If I do my "max" benchpress routine, working with heavy weight to failure, I may not do it again for about a week. I also do different benchpress routines, occasionally, light weight/max reps, medium weight/high speed, different grips, etc., not all of they routines will make me sore the next day. Same applies to my other excercises.

I rarely spend more than 20 minutes per day lifting, genetically strenght is not my problem. To make the most of my time on a normal day. I start with a light weight to get loose, make sure I am set up correctlly, test full range of motion, etc.. Then set two I go to a weight were I can do 10 to 12 reps, set three I add weight to do about 5 to 6 reps, set 4 I add weight to do about 3 reps, set 5, take weight of to about 5 to 6 reps, final set I take weight of and do about 10 reps., As I get fatiged I really concentrate on full range of motion and control. I don't take much rest between sets, this also helps keep my heart rate up (cardio is my weakness, and I use a heart rate monitor). I mostly do excercises that work multiple muscle groups at once. What I do works for me, I don't suggest orther do what I do or that it will work best for them.

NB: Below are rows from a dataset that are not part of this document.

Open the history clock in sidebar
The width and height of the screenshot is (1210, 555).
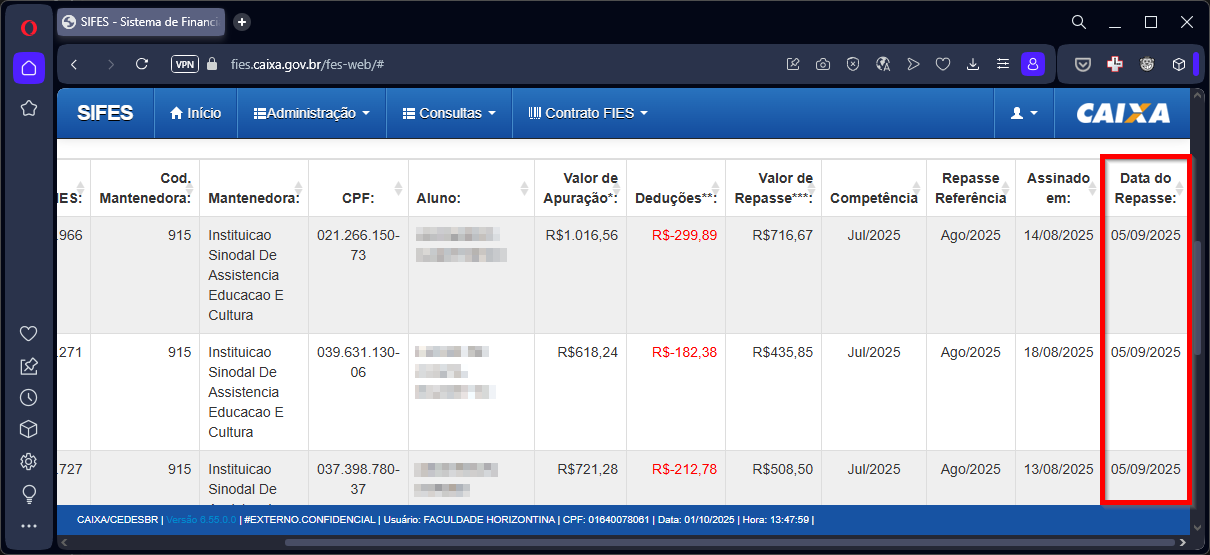pos(28,397)

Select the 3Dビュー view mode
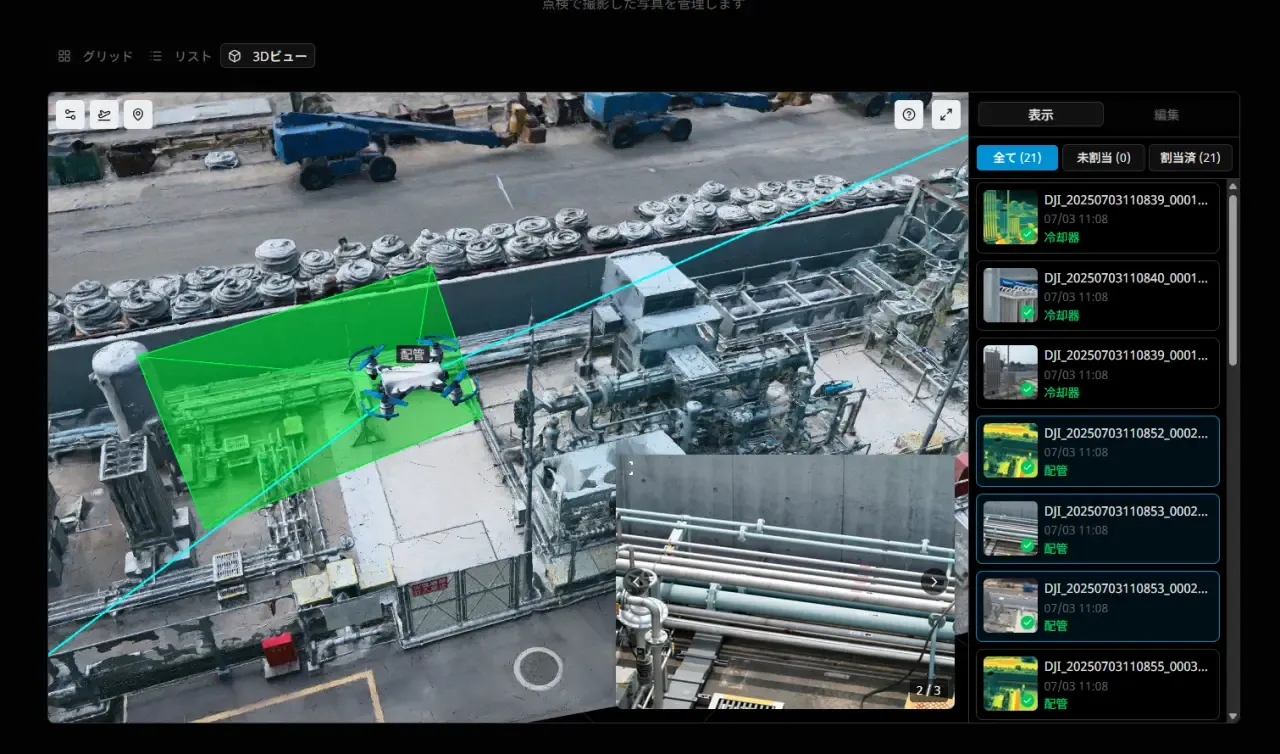268,56
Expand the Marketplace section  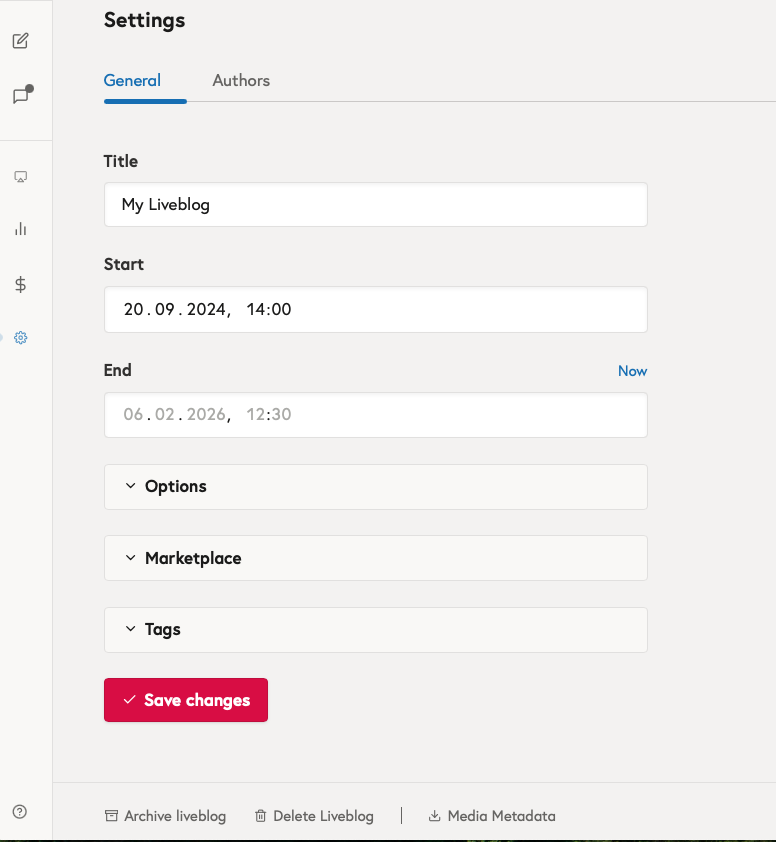point(192,558)
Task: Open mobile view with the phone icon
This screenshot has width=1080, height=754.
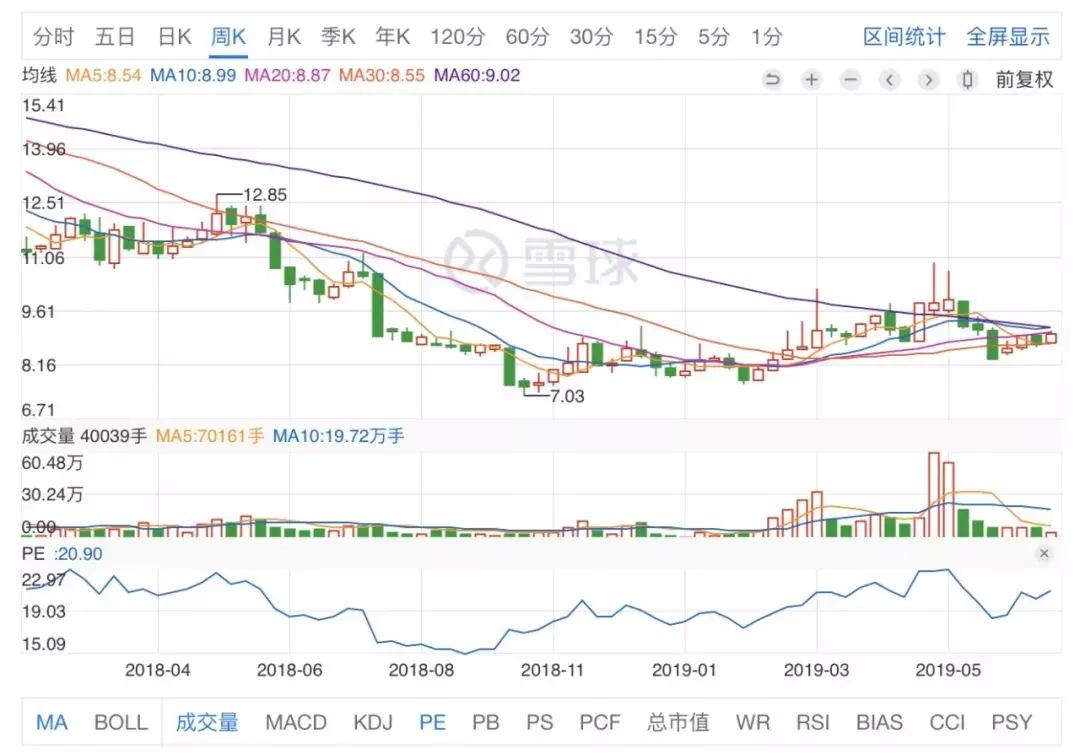Action: (966, 79)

Another example about soreness, I used to play basketball a few times a week, never got sore after playing. Now when I play, I get sore, because I don't play regullarly. Another example; I don't play golf, but I went to a driving range with a buddy and hit a bucket of balls - I got sore the next day, he didn't but he never goes to the gym but does play alot of golf.

My goal is just to be healthy and I enjoy running and lifting, I don't want to be a pro athlete, or Mr. America, I push hard but I am not over doing it.